• _Opgeslagen gegevensregels_

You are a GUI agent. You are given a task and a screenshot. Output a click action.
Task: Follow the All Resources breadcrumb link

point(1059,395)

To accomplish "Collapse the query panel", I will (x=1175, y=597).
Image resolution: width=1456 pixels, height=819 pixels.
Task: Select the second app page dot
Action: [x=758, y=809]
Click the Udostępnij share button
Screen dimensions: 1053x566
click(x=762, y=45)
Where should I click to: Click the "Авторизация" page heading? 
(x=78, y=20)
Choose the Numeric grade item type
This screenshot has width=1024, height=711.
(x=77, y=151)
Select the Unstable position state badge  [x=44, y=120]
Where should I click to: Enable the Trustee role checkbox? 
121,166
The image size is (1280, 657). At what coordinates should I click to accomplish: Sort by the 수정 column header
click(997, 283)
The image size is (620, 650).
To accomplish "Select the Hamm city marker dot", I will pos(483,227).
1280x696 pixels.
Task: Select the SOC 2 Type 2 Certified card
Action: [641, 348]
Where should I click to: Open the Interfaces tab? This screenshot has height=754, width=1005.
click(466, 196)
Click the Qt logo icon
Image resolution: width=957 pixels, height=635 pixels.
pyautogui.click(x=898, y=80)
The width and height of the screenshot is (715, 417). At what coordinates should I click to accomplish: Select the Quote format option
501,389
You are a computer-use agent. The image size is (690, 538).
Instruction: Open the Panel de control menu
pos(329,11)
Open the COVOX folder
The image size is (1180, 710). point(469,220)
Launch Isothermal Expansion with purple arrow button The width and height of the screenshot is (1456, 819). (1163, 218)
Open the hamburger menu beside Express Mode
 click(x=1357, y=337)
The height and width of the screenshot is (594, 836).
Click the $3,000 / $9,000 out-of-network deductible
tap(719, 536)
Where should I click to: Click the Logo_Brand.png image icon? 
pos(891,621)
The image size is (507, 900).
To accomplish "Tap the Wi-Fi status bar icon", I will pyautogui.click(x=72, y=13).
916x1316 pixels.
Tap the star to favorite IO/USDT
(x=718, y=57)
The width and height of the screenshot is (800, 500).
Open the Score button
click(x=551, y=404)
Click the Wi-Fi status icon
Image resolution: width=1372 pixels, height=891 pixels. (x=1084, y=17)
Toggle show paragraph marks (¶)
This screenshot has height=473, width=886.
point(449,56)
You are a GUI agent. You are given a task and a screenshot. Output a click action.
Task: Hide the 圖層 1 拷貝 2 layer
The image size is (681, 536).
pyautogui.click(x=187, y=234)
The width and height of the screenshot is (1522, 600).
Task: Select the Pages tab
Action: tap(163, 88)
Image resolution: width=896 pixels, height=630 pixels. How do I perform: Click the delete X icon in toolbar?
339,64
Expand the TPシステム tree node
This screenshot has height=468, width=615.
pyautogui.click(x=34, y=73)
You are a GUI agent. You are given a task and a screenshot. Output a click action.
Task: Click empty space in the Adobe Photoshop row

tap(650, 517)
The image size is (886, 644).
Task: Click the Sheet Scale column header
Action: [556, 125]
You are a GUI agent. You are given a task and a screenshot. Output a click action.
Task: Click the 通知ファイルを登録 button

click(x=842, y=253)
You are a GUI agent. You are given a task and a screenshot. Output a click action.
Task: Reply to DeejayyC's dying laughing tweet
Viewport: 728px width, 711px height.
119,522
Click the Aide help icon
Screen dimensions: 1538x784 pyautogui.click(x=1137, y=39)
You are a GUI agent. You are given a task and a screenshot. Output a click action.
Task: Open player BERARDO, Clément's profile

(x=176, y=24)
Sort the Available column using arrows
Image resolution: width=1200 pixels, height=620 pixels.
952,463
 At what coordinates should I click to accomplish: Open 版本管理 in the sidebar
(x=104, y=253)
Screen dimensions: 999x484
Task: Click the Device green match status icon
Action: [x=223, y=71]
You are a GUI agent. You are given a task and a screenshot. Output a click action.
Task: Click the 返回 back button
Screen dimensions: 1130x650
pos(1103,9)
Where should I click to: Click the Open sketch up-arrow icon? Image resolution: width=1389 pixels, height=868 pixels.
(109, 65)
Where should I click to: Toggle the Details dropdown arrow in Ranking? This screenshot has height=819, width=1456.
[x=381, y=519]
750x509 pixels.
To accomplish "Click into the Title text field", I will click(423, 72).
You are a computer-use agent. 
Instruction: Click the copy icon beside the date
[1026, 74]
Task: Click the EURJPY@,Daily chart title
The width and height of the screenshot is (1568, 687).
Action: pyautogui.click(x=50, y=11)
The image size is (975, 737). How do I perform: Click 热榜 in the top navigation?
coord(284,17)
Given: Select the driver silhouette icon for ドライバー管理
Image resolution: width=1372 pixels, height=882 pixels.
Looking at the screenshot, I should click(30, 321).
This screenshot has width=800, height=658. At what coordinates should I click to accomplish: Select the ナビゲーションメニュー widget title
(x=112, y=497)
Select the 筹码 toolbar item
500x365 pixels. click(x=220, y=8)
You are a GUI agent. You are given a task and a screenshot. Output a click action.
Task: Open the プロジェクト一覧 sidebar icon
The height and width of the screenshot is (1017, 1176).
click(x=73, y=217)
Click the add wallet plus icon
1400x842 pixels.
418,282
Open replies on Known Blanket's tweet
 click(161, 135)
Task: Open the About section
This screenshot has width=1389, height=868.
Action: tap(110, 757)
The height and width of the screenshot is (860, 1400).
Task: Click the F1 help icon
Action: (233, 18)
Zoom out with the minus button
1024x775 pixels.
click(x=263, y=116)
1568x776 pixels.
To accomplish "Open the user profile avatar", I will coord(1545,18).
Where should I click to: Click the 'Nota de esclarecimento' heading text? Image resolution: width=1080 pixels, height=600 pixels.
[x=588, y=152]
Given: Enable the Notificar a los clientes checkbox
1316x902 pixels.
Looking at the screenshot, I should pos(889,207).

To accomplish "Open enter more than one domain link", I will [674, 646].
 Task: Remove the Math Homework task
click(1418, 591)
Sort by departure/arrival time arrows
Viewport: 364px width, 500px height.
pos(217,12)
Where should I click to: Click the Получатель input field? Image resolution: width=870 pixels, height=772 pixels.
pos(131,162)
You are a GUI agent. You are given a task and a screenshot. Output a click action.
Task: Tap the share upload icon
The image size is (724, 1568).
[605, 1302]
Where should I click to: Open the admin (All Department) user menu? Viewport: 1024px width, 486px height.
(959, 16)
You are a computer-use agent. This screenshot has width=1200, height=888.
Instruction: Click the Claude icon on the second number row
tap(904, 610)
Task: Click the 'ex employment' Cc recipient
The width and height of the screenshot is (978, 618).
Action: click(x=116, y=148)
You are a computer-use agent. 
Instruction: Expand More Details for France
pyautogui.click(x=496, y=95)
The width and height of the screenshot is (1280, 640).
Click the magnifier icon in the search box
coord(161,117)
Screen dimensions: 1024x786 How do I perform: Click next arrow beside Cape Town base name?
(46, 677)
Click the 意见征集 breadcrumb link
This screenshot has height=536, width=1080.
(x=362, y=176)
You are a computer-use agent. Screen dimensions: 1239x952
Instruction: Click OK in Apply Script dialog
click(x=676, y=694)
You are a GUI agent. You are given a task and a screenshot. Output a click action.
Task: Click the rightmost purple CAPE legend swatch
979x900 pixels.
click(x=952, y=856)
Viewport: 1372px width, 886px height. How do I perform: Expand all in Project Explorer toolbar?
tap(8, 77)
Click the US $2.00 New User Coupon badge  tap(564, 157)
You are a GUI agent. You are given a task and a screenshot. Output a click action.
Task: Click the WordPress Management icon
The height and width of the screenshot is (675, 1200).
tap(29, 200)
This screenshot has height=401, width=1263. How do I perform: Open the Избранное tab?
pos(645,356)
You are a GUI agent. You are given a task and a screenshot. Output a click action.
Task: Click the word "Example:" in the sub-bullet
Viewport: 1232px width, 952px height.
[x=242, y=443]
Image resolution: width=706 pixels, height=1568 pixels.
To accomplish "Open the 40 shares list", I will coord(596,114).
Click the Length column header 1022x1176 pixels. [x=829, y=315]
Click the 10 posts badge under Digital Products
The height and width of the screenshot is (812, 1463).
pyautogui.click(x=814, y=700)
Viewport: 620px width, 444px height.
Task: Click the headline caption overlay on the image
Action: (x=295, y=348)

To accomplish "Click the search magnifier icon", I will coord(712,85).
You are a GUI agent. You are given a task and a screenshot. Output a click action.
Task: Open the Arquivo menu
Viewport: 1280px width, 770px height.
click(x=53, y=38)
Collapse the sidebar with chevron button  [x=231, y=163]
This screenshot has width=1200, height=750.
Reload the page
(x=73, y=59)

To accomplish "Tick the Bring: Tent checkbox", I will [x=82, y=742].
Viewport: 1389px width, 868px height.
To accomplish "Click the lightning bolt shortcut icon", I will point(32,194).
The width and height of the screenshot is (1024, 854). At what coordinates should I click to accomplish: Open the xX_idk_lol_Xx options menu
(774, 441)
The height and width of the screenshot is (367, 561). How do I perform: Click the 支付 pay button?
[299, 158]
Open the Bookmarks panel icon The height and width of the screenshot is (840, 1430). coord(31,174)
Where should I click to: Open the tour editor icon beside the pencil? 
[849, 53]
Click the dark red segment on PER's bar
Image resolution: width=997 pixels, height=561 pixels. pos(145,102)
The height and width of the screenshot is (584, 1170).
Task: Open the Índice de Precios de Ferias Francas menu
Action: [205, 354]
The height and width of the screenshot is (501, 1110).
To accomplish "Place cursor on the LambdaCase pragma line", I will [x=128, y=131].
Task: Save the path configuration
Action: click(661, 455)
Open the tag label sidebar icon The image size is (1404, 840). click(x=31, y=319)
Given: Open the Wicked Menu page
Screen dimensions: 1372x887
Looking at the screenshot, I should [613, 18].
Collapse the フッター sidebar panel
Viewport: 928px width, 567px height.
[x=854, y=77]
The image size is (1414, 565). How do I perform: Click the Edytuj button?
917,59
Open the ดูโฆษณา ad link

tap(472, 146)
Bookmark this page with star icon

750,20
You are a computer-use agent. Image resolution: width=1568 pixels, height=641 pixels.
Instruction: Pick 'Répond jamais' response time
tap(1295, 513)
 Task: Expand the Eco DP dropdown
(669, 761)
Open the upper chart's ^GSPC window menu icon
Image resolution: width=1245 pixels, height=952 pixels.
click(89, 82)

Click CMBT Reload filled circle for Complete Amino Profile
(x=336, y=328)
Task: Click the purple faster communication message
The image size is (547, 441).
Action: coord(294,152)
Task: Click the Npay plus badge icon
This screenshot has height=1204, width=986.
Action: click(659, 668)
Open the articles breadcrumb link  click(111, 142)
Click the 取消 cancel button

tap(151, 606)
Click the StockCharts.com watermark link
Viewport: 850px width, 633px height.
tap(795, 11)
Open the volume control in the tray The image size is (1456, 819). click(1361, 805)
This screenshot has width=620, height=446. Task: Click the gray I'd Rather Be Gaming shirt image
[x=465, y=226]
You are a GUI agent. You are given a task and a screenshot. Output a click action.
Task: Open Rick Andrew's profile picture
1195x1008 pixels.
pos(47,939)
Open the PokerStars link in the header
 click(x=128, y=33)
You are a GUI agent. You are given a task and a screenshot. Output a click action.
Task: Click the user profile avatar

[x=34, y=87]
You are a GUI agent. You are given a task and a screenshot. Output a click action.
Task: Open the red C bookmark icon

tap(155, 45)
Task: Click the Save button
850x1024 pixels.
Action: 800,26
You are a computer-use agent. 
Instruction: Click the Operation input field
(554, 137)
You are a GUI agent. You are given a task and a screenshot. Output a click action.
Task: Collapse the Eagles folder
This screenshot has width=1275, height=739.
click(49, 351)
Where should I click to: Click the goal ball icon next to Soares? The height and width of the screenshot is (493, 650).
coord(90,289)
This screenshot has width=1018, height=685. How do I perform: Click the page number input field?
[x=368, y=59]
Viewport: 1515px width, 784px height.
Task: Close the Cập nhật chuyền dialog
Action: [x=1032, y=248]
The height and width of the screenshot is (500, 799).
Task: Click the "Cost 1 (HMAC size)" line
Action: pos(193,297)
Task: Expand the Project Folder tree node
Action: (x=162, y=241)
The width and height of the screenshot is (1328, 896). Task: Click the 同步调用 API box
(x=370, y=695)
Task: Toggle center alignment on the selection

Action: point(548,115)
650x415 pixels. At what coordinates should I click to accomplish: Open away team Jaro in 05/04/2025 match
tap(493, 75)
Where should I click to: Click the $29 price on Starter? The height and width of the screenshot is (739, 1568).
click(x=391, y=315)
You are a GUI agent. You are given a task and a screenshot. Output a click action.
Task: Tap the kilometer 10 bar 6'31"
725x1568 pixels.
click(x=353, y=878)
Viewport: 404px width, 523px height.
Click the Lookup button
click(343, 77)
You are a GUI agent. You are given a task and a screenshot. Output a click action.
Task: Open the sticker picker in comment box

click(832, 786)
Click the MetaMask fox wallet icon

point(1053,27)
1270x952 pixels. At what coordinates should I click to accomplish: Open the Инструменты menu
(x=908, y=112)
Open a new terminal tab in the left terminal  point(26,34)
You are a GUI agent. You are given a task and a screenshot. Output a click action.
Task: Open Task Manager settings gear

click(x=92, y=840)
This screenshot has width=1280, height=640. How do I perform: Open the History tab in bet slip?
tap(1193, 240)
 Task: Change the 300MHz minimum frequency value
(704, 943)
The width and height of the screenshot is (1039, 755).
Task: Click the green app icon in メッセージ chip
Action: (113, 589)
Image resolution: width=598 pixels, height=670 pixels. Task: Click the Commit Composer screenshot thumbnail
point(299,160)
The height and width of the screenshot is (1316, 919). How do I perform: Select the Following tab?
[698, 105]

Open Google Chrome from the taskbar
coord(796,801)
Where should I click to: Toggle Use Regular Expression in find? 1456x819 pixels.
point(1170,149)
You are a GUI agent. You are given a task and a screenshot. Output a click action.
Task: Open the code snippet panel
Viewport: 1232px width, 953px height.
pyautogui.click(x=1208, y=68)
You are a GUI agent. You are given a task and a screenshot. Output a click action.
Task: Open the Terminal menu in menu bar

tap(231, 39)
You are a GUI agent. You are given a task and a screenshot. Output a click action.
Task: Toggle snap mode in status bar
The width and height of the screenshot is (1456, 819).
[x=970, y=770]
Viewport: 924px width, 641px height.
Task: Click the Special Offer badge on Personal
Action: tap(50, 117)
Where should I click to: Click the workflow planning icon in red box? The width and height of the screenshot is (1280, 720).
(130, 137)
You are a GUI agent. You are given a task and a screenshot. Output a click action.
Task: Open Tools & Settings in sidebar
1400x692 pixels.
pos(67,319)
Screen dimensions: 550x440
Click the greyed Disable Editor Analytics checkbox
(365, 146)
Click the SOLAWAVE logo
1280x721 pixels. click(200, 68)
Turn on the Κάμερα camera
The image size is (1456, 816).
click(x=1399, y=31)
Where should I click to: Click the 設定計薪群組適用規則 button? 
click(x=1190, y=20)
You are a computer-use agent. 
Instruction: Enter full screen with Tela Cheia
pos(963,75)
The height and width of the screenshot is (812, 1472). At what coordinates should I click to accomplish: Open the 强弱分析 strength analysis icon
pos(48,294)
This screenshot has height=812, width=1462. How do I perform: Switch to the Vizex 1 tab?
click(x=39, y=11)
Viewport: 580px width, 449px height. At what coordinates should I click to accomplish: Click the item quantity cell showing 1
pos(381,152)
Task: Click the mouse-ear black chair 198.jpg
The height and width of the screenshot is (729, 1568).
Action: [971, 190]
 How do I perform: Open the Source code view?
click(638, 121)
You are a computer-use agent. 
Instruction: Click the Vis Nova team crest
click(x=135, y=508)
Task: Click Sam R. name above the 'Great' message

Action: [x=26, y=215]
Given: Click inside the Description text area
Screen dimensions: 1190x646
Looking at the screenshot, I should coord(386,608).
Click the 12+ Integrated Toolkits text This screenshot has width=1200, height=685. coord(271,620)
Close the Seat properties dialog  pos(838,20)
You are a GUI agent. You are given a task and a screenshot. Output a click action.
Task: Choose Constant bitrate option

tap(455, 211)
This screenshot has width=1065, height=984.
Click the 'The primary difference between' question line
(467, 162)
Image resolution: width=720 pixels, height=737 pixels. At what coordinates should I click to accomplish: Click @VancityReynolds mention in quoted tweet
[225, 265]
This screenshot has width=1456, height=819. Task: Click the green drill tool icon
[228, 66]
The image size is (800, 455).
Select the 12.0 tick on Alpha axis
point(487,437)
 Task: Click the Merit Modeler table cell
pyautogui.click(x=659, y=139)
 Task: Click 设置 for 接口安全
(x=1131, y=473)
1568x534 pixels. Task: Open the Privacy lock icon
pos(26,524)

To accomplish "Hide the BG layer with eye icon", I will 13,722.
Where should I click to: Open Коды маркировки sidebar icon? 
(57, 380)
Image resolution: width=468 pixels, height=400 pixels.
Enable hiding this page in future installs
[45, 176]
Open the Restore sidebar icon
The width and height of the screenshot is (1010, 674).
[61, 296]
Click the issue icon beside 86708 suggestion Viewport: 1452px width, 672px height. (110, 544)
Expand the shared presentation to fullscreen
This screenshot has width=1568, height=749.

• _Uit te voeren opdracht_
Werk de regels vanaf het begin van de items tot en met de regel met "point(1059,395)" bij door "All Resources" te vervangen door "All Projects". Laat al het andere ongewijzigd.

• _Uitgewerkte oplossing_
You are a GUI agent. You are given a task and a screenshot. Output a click action.
Task: Follow the All Projects breadcrumb link

point(1059,395)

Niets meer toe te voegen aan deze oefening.